Wow, I think that's the first time here someone was just like "maybe your right.. Asellus."
Anyway, like I said, the typical inversion of controls in like a flight situation such as Star Fox combined with the Wii-mote for certain flying or airborne segments was pretty uneven.
To be honest, one of my larger concerns is just with joysticks generally, navigating with the nun-chuk was more challenging than usual because I'm not left-handed, but also because Joystick controls have always felt somewhat more imprecise compared to the D pad, all the way back to N64 or even including in the Arcades.
Most 3D action games opt not to include complex action scenarios in response to those concerns in the 3D realm, Nintendo opted not to sacrifice any ambition.
I feel like all the concerns people levied at SS are equally applicable to SMB64, the Wii-mote aspect, whether it's navigating the beetle, the hookshot, the sword, the slingshot, even bombs are all pretty posh but turning a sharp corner on a ledge or negotiating a weird camera angle are all just as potentially fraught with challenge.
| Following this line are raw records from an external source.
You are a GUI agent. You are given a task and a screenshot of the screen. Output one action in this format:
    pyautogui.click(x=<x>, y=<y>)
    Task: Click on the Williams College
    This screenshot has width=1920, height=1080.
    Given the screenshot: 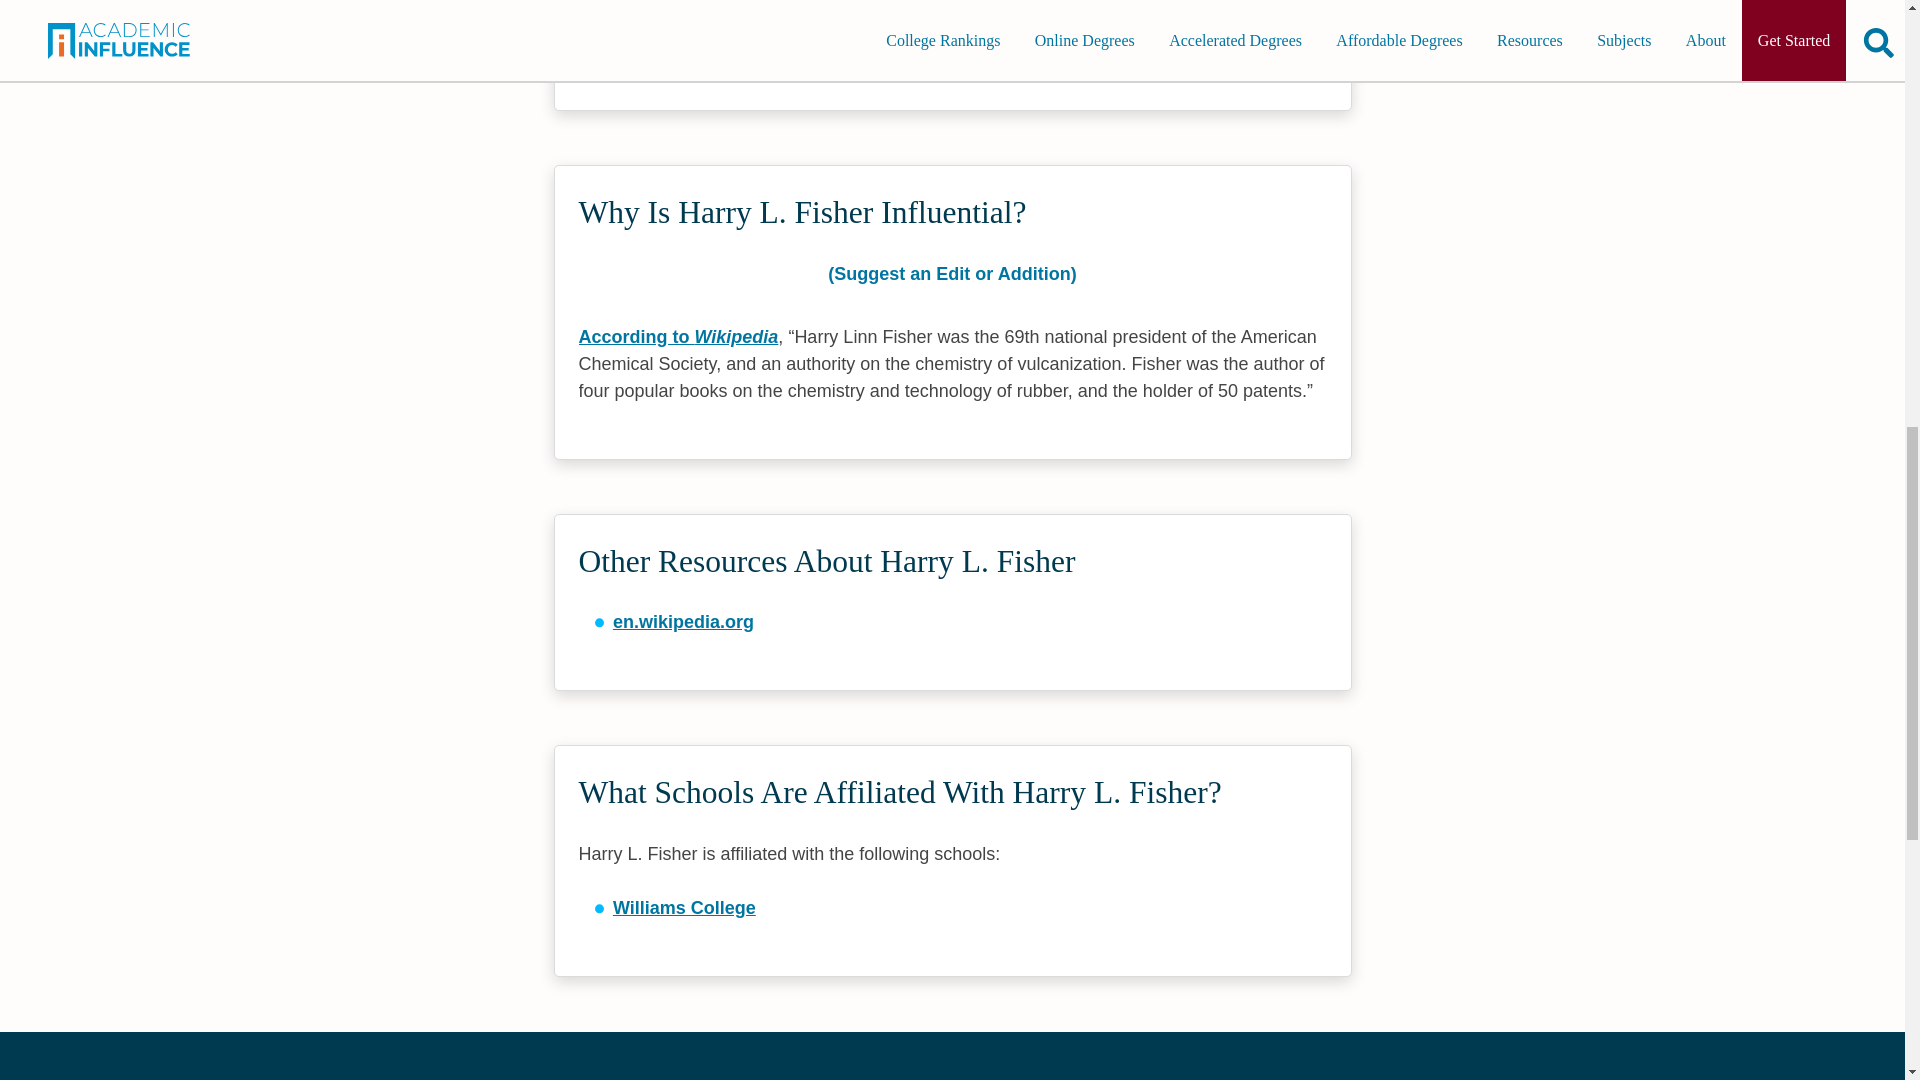 What is the action you would take?
    pyautogui.click(x=684, y=908)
In general though, Nintendo manages to make it all work anyway, and more often than not, a simplified approach whether it's Arkham or something else, ends up even more awkward because despite the absence of scenarios that would likely make you feel the heat (more enemies on screen), the few you end up dealing with have such a sludgy vibe even though there is no issue of not winning it's often awkward anyway.
In essence, subtracting the possibility of getting hit or death isn't making the mechanics any better, it's just removing what people conventionally conceive as the source of their irritation, and the issues in SS are more attributable to 3D games in general than the Wii-mote.